In this tutorial I will guide you step by step to install and run a headless Full Node for the IOTA network using the latest stable IRI release and a Virtual Private Server (VPS). We will also install iota-pm, in order to have a dashboard to control our neighbors perfomance. I will be using Debian 9 in my local machine and in the VPS. If you use other OS such as Windows, you can download a ssh tool such as putty to connect to your remote server and run the commands we will cover. It should be just the same.

On this guide

This might not be the most complete/extensive guide but it works and is fast. You can get a IOTA Full Node running in a matter of minutes.
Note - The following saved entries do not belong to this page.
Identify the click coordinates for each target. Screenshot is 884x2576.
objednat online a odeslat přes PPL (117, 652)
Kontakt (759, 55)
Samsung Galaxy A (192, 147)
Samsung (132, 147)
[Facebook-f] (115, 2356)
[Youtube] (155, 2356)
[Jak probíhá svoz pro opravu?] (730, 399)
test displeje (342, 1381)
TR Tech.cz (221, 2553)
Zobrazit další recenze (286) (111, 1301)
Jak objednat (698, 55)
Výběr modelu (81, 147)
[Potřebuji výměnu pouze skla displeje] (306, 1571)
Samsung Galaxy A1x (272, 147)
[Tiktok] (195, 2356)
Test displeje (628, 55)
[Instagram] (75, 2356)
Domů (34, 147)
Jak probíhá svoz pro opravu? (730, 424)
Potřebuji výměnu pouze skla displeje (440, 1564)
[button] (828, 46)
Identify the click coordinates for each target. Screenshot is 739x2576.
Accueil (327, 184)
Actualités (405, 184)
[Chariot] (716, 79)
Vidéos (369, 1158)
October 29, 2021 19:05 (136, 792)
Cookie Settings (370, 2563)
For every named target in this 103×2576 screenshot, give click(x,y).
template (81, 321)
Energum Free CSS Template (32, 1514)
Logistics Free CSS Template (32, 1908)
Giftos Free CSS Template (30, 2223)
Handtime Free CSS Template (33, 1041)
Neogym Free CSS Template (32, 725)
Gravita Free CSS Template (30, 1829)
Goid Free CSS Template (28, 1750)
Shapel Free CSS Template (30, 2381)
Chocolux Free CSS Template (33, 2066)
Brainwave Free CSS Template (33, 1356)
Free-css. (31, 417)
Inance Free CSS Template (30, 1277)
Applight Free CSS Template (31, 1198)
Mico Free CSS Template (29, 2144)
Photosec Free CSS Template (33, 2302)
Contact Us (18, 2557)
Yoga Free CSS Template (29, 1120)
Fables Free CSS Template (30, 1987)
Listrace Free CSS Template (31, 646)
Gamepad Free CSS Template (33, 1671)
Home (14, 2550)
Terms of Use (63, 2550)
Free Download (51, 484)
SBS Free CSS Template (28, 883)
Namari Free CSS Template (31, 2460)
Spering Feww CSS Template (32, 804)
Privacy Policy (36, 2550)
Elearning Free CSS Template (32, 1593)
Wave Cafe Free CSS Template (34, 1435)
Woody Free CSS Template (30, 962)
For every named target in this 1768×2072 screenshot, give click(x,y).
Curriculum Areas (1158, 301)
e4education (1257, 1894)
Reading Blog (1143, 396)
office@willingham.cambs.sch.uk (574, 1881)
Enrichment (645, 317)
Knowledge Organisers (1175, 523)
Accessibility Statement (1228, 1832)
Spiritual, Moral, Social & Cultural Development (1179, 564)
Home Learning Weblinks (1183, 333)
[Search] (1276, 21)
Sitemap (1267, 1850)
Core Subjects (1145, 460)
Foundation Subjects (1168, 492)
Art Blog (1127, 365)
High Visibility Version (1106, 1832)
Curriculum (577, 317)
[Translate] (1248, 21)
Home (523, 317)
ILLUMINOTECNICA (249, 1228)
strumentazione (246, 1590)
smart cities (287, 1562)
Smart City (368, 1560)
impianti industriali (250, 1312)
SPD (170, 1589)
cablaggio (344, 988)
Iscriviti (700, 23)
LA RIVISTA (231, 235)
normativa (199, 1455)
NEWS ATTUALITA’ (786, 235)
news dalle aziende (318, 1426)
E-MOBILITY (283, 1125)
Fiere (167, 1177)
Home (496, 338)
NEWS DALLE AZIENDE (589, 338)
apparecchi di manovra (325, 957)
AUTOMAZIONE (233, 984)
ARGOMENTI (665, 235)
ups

For a more complex guide visit IOTA Partners
Last update: 19 Mar 2018

Getting a VPS

A Virtual Private Server is a virtual machine based server that allows you to connect and work on a given operating system as if it were a dedicated computer. You will be accesing the server and installing stuff from the scratch on a Debian 9 Linux distribution. Ubuntu and other Debian derivated should be pretty similar -if not the same.

For this tutorial we will be using a Contabo VPS with 4 CPU cores, 12 GB RAM and 300 GB of SSD storage. As I write this, that plan costs 8.99 Euros.

Once we finished paying for the VPS, we will receive our public IP and the root password to login to the box via ssh. So, lets start there. We will access create a directory for our node and install some packages that will be needed such as Git, Maven, and others.

Starting the setup

We will be assumming that my public IP Address is 173.212.193.00. Last numbers are not shown because this is actually a Full Node I will be running.



To start let’s go to the /opt directory. Once we are there, we will install Git, Maven and Java 8. For get this done, we will use the following commands. Note that everytime you run apt install command you will be prompted to chose if you wanna install the pck or not. Just enter Y and hit enter.

root@vmi152766:/# cd /opt
root@vmi152766:/opt# apt install git
root@vmi152766:/opt# apt install maven
root@vmi152766:/opt# apt install default-jre
root@vmi152766:/opt# apt install default-jdk


If everything went fine, you should be able to see what java version you have installed by typing the following command.

To compile or not to compile, thats the Q

Since the IRI Github has the source code but also contains an already compiled version of the IRI, you can choose which way you wanna go. Some people would prefer to compile from code (harder road), others will just download the iri.jar and run it. We will cover both. If you dont know what compiling from source is or you dont want to loose time compiling just jump to the method B to downlod de already compiled IRI.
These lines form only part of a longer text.